Livros

Editoras correm para conseguir memórias dos Bush e de Palin


 

Lusa/AOonline   Internacional   13 de Nov de 2008, 11:07

Várias editoras norte-americanas estão na corrida comprar as memórias do presidente George W. Bush e da primeira-dama Laura Bush, noticia a Reuters.
As editoras estariam dispostas a oferecer a Laura Bush dinheiro na casa dos milhões de dólares pela sua autobiografia, até porque acreditam na possibilidade da primeira-dama vender mais que o marido.

    Contudo, ambos podem ficar em segundo plano perante Sarah Palin, a governadora do Alasca e candidata vice-presidencial republicana derrotada nas eleições da semana passada.

    "Com ou sem razão, o público parece ter gostado de Palin, e eu imagino que, neste momento tolo das nossas vidas, ela será capaz de receber mais do que qualquer um dos Bush", disse John Baker, ex-director editorial da Publishers Weekly e agora agente literário.

    Agentes e editoras dizem que Bush e Sarah Palin provavelmente receberão adiantamentos de vários milhões de dólares, mas que não chegarão aos 15 milhões de dólares de adiantamento pagos ao ex-presidente Bill Clinton, valor considerado recorde para uma obra de não-ficção.

    O interesse por livros de memórias políticas está em alta desde que o presidente eleito Barack Obama - que já escreveu dois livros sobre sua vida -pôs fim a oito anos de governo republicano.

    O ex-assessor de Bush Karl Rove e o ex-secretário da Defesa Donald Rumsfeld estão entre os que já têm contratos para a publicação de livros, mas há outro memorialista visto como ainda mais intrigante: o vice-presidente Dick Cheney.

    O presidente Bush disse à CNN na terça-feira que, depois de voltar ao seu estado natal, Texas, em Janeiro, provavelmente vai escrever um livro.

    "Quero que as pessoas saibam como é ter que tomar algumas das decisões que tomei. Como foi o momento. Tive uma dessas presidências que exigem que se tomem decisões difíceis", disse Bush.

    Laura Bush, que trabalhou como bibliotecária, também já expressou interesse em escrever um livro e tem a vantagem de ser popular.

    Gary Morris, da Agência Literária David Black, disse que o interesse por Laura Bush está ligado ao livro "American Wife", de Curtis Sittenfeld, uma versão ficcionada da sua vida.
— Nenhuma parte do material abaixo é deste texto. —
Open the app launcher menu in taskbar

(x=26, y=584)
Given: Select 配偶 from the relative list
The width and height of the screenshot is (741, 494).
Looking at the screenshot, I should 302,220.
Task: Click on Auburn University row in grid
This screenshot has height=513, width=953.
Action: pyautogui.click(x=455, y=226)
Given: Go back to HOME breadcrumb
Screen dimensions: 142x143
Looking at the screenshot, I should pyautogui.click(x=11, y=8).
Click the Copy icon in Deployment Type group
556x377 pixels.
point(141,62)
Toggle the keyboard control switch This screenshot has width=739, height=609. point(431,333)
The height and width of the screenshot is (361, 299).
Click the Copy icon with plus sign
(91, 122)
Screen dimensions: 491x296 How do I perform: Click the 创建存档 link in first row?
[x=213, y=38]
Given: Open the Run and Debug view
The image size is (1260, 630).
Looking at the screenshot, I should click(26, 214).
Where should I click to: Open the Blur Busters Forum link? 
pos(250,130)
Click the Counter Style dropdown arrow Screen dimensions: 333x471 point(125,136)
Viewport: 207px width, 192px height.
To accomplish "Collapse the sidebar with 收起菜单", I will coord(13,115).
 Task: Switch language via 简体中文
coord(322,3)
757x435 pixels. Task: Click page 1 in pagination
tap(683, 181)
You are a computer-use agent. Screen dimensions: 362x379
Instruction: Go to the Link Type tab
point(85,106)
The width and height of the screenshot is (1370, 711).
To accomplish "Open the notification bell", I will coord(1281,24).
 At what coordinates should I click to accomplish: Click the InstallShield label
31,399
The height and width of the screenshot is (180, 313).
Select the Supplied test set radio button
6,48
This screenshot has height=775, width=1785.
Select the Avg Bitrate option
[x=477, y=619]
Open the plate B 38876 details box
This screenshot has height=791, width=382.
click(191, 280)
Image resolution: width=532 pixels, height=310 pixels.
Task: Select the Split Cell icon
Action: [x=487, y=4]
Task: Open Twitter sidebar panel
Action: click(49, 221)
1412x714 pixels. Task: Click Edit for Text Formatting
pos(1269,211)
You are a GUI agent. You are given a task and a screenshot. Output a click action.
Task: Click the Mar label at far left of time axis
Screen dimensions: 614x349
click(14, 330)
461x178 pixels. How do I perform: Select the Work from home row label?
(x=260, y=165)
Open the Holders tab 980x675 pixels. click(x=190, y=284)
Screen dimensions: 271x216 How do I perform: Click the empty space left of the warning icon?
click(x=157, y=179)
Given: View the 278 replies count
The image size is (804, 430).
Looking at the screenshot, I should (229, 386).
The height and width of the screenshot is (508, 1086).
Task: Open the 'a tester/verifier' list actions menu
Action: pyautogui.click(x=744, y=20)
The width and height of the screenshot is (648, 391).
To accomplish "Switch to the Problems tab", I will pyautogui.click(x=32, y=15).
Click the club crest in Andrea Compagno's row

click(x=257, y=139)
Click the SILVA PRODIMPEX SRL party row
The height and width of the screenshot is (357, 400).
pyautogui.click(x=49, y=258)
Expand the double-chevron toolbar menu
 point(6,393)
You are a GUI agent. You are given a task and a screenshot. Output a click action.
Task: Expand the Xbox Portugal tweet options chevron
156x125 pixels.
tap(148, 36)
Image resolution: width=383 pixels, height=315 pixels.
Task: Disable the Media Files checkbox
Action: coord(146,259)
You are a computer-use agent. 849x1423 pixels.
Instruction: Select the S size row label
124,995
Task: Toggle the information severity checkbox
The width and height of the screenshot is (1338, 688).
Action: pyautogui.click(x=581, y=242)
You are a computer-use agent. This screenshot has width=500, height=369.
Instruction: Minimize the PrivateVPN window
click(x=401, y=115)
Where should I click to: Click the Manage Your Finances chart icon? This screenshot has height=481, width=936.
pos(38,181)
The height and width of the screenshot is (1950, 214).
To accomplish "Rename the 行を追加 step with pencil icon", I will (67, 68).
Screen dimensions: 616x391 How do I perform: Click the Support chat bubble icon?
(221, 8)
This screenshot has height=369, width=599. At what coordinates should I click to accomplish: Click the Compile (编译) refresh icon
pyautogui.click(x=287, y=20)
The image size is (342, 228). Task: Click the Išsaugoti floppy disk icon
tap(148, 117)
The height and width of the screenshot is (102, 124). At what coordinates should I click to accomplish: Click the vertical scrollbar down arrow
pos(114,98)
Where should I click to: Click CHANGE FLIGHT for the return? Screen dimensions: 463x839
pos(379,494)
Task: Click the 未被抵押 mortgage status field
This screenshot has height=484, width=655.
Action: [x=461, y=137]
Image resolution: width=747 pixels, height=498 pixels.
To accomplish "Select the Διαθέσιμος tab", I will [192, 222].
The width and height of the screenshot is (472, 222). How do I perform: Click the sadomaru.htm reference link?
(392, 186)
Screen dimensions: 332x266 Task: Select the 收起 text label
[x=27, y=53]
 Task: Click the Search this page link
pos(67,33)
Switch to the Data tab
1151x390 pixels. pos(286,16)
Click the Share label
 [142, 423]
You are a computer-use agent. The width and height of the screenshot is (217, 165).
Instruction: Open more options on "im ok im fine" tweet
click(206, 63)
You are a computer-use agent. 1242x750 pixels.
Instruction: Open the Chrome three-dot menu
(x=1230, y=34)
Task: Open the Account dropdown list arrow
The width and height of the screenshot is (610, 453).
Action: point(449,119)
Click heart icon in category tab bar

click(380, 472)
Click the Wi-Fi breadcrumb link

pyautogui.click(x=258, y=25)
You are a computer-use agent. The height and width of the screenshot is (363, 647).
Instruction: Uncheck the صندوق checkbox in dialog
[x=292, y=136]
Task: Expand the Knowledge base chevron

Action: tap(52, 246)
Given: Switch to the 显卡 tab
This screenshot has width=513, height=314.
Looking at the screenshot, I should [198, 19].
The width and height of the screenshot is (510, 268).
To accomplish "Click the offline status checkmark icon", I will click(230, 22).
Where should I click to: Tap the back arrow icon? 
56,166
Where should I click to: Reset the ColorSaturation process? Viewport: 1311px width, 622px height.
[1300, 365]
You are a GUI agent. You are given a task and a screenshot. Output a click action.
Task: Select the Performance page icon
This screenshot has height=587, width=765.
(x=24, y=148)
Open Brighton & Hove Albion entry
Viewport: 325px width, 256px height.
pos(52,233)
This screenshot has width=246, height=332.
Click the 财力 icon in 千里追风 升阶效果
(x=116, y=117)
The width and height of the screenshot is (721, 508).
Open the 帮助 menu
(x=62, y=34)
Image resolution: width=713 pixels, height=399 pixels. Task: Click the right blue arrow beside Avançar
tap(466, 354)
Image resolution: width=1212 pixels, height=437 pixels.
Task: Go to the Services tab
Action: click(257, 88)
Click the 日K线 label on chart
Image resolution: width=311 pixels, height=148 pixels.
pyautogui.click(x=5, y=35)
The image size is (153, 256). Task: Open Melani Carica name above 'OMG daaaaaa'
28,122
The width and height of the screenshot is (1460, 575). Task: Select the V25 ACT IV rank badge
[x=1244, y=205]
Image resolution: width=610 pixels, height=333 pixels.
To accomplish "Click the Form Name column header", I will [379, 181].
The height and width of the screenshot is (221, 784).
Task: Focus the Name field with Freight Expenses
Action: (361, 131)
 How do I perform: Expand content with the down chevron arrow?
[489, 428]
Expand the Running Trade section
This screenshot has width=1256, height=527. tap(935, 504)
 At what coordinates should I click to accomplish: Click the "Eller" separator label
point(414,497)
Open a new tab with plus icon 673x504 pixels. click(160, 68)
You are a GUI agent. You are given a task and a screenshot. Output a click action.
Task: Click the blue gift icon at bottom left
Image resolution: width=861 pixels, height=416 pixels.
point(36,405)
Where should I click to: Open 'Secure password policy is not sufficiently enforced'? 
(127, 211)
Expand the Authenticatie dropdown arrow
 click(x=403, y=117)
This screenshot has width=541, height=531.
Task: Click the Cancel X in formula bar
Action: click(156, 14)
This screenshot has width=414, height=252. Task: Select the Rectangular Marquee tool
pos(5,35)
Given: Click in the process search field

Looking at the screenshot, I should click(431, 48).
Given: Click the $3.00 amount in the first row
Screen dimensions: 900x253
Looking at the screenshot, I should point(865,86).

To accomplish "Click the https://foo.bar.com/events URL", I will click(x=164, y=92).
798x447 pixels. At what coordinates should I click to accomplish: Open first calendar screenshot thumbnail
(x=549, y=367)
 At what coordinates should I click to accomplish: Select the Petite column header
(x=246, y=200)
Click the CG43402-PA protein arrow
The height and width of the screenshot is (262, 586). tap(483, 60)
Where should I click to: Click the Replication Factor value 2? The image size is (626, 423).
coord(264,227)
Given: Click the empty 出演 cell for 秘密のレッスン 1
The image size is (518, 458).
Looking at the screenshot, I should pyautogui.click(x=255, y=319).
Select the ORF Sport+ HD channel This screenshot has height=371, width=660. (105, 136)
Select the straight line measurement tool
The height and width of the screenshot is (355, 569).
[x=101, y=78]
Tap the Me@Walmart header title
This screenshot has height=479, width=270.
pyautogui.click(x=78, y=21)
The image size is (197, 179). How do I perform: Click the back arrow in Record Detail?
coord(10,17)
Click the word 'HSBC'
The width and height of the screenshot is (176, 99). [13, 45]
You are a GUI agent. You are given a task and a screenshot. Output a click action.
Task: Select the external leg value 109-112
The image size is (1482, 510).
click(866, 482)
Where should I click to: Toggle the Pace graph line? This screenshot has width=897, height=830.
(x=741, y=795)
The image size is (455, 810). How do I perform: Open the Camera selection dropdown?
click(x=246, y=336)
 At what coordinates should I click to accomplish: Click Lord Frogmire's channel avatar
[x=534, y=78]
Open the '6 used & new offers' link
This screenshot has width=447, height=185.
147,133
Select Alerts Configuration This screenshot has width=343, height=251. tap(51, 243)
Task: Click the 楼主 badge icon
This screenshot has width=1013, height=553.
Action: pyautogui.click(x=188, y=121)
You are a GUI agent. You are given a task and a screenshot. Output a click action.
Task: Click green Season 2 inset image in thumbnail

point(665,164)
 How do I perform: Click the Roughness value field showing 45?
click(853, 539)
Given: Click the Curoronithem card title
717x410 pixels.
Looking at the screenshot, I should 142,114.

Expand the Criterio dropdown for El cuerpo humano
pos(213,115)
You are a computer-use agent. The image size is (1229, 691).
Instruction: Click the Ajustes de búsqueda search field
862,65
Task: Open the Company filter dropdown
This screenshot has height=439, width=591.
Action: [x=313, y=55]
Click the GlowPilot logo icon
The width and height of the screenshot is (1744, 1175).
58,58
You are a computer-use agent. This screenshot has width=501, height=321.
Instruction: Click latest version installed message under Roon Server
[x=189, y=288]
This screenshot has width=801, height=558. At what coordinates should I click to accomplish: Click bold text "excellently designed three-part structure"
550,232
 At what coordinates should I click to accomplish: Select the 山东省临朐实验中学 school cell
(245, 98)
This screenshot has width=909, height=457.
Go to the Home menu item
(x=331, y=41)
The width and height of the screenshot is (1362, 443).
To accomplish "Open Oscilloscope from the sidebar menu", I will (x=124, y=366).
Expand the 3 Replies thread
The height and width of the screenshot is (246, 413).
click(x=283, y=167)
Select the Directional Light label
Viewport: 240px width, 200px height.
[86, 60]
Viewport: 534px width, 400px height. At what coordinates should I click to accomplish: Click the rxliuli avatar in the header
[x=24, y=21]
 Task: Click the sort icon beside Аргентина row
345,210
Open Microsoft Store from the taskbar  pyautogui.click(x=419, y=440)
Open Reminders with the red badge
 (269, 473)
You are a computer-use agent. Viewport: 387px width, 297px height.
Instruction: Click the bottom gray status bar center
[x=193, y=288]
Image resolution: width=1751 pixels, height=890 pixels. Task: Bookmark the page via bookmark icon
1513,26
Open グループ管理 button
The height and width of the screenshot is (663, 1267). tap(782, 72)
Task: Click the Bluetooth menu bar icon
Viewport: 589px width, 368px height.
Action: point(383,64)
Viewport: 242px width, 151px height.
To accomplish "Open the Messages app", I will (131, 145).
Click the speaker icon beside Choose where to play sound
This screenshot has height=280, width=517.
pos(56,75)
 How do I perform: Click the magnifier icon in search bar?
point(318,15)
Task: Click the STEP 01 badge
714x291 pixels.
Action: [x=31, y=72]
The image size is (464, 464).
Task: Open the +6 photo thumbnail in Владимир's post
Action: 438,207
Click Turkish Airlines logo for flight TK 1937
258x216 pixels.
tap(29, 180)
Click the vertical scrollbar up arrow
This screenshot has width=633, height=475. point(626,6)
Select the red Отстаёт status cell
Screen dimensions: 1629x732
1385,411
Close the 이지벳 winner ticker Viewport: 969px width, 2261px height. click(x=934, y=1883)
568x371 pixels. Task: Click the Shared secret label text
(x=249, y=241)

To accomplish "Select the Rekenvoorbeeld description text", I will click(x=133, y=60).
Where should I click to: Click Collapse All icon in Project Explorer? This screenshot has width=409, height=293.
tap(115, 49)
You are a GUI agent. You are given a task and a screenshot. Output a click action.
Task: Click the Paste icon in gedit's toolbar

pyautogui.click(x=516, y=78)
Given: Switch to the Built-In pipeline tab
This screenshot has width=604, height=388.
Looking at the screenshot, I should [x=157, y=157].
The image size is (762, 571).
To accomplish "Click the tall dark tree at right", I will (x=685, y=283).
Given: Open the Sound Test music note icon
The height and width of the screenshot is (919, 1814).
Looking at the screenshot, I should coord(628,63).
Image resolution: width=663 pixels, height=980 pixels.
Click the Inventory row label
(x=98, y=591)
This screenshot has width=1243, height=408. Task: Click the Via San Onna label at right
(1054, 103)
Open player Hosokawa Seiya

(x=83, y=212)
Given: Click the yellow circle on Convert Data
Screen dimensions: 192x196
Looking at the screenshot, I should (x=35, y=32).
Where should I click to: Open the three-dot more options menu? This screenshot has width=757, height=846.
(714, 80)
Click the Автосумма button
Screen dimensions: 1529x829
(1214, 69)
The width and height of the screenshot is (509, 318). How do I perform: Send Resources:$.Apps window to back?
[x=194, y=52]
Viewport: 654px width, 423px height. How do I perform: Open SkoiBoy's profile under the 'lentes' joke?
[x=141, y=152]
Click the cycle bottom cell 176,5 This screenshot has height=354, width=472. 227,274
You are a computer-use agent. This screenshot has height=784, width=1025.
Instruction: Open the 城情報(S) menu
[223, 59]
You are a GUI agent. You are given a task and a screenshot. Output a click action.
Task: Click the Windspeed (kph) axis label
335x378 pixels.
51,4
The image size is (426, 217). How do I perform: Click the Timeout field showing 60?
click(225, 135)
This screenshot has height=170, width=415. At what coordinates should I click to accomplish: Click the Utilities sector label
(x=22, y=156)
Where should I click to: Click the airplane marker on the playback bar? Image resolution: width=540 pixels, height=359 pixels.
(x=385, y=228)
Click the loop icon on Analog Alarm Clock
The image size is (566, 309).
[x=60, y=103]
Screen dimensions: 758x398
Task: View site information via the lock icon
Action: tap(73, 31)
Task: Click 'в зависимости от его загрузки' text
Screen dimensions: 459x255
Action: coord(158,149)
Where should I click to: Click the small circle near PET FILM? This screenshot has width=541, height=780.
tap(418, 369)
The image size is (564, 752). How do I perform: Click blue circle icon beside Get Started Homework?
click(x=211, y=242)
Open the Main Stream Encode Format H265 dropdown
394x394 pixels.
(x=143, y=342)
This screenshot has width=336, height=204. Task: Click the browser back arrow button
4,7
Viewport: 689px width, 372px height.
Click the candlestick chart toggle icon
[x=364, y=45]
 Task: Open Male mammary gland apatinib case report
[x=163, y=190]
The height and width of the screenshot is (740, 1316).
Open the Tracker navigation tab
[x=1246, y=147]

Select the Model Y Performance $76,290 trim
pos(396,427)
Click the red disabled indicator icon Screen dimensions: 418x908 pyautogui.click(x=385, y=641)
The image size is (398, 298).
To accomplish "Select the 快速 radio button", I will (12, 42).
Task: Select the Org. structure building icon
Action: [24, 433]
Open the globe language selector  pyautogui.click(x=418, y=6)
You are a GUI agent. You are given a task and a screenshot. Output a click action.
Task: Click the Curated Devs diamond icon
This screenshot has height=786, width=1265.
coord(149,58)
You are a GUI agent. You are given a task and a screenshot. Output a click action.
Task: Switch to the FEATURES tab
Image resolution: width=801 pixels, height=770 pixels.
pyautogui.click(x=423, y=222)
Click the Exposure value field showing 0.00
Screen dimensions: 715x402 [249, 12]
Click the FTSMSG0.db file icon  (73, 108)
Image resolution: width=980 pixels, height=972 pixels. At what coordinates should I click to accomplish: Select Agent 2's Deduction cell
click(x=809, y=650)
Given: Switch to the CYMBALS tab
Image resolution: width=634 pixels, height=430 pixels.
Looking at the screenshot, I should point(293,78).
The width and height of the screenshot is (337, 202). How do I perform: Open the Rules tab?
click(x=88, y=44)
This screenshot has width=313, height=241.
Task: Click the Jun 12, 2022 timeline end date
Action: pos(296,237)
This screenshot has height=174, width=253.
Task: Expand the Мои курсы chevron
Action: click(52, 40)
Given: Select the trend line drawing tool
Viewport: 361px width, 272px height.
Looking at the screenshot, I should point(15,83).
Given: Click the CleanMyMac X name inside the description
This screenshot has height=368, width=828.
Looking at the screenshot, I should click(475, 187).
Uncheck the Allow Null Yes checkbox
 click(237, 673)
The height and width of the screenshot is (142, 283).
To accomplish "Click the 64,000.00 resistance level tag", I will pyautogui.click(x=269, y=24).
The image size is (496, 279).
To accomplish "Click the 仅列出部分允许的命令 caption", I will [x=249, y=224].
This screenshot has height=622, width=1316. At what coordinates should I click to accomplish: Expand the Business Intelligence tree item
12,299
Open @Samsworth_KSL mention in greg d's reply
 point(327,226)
    A governadora do Alasca deverá ser o prémio mais cobiçado, porque "há meia dúzia de editoras que disputariam um livro de Palin", disse Robert Weil, editor executivo da W.W. Norton. "Alguns agentes dizem que poderia receber sete milhões de dólares."

    "Todas as editoras e muitos agentes literários têm-na contactado", disse Jeff Kleinman, agente da Folio Literary Management.

    Muitos candidatos presidenciais escrevem livros antes de se candidatar - "A Audácia da Esperança", de Obama, foi um best-seller - e ex-presidentes recentes já lançaram livros com graus diferentes de sucesso.

    "A Minha Vida", de Bill Clinton, foi altamente lucrativo para a Alfred A. Knopf, chancela da editora Random House, em boa parte porque Clinton trabalhou incansavelmente na sua divulgação.

    Mas "An American Life", de Ronald Reagan, deu prejuízo à Pocket Books, uma divisão da Simon & Schuster, que faz parte da CBS Corporation.